As the simulation runs, the ants are generating all sorts of data that should probably be recorded somewhere. This is a bit of a challenge because there is no single entity that knows the state of the entire system at any given time, so you can’t just record a sample of the state of the simulation somewhere every once in a while.
So, I decided that ants should be responsible for reporting their own movements and should report the pheromone strength changes they make. For a couple of reasons that don’t totally make sense, I decided to create one file per ant, and have the ants log timestamped (wall clock time) events to those files. So, for a 2000 ant simulation, I end up with 2000 ant-event files on disk somewhere.
There are all sorts of things wrong with the one file per ant approach.
The biggest is speed. Having one file per ant means I have to merge all of these ant-event files before making a visualization. These files can get large so this is a slow process (and memory intensive if you write your script poorly (oops)).
Other than speed, one file per ant puts an upper limit on the number of ants I can simulate at a time because I can’t open an unlimited number of files on any sort of machine. I won’t even mention the strange I/O behavior.
Fortunately, computers are fast, events are small, and I have a decent amount of memory in my laptop, so this technique was “fast enough” given the scope of the project.
Making the Video
Ants are moving all the time in an uncoordinated manner, moving a lot, and sometimes moving at exactly the same time so there isn’t a totally obvious way to decide when to draw a video frame. I took 100 miliseconds worth of simulation data (timestamps are in real earth time) and used the last position of every ant in that time slice to make a frame.
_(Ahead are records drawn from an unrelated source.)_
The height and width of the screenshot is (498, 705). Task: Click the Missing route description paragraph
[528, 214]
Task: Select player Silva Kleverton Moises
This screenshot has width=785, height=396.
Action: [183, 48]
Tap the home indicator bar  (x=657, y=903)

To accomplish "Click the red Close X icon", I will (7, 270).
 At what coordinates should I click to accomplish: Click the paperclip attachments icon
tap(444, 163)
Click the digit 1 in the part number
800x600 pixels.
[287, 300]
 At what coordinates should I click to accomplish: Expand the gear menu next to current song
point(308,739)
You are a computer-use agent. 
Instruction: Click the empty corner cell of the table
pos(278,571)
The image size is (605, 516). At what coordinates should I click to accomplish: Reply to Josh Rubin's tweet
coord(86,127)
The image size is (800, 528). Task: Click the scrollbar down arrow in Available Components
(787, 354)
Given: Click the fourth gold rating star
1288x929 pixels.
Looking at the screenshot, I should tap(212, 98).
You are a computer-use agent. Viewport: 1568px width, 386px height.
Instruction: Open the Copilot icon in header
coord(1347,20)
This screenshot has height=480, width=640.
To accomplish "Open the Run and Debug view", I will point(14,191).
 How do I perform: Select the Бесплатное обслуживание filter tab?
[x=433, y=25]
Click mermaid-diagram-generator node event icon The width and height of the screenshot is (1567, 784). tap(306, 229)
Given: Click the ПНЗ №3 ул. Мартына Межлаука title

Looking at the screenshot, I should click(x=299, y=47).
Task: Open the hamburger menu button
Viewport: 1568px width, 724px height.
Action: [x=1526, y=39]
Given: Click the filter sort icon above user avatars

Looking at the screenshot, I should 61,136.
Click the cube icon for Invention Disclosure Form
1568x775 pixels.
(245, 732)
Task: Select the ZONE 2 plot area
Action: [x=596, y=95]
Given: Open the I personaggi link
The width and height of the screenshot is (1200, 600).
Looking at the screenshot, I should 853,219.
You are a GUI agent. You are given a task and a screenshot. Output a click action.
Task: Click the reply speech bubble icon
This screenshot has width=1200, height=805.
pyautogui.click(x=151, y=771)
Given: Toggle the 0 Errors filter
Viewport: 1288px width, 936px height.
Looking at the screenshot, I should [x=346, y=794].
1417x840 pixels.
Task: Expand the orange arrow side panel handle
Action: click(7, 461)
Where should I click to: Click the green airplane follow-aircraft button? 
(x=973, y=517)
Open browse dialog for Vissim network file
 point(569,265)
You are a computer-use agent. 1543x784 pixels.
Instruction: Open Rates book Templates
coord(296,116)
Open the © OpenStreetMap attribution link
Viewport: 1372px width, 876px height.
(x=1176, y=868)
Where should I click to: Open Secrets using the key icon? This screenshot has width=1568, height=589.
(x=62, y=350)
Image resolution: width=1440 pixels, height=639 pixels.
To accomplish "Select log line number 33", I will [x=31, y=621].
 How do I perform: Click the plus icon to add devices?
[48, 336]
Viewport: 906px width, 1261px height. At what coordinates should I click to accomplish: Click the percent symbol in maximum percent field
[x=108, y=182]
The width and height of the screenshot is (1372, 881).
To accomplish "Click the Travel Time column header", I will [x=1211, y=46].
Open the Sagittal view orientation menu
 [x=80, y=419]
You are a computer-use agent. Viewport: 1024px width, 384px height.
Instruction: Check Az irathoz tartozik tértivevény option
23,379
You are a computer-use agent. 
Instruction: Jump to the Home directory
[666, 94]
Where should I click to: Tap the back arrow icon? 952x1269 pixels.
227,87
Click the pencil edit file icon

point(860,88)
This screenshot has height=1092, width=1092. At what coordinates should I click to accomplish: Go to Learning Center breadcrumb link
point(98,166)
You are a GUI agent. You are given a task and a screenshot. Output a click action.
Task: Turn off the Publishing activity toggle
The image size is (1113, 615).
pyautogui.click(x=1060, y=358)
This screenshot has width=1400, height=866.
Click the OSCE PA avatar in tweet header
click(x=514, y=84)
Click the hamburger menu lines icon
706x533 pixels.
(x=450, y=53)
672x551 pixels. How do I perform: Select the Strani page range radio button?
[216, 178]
MoviePy makes the rest really easy. All I have to do is build a frame by populating a numpy array, and throw that array at MoviePy. MoviePy treats that like an array of pixels and spits out a video that plays some number of frames per second.
The naive model of any movement I used almost works. If I were to improve the pheromone propagation mechanism and add changing food supplies, I suspect the behavior would become a bit more interesting. Another next step would be the addition of some obstacles on the grid so that the “always favor moving away” approach would fail, necessitating a more intricate “looking for food” mechanism.
Erlang is an interesting language and I’m glad I had an opportunity to fiddle with it, but some of its peculiarities can be annoying. First of all, the lack of static typing is a pain (I know about dialyzer). It is also difficult to do things like prioritize certain messages over others (if I want to shut down the simulation, I want my stop message to take precedence over anything else), and badly behaving actors can create strange situations. For example, it is possible that some misbehaving actor can fly in and start sending wakeup_and_move messages to ants while they are executing the 8 step move and confuse the ant, the cell the ant is trying to move to, and the cell the ant is currently on. Despite its oddities, the language and the VM are super cool and I would use them again when appropriate.
Unfortunately, I would not say that this project was particularly appropriate for Erlang. The actor model was an interesting way to think about ants and cells, but the problem doesn’t quite fit Erlang’s strengths as a fault-tolerant language for distributed systems. There is a possibility that the distributed nature of Erlang might enable some interesting simulation sort of things, but there is little reason to take advantage of the fault tolerance in a project like this. Additionally, there are others ways to implement a simulation like this which mitigate many of the issues I encountered along the way (but might introduce other ones).
Overall, this was a fun project and I’m glad to have gotten to work on it.
The buggy, messy code is on github.
I like my ants like I like my editors.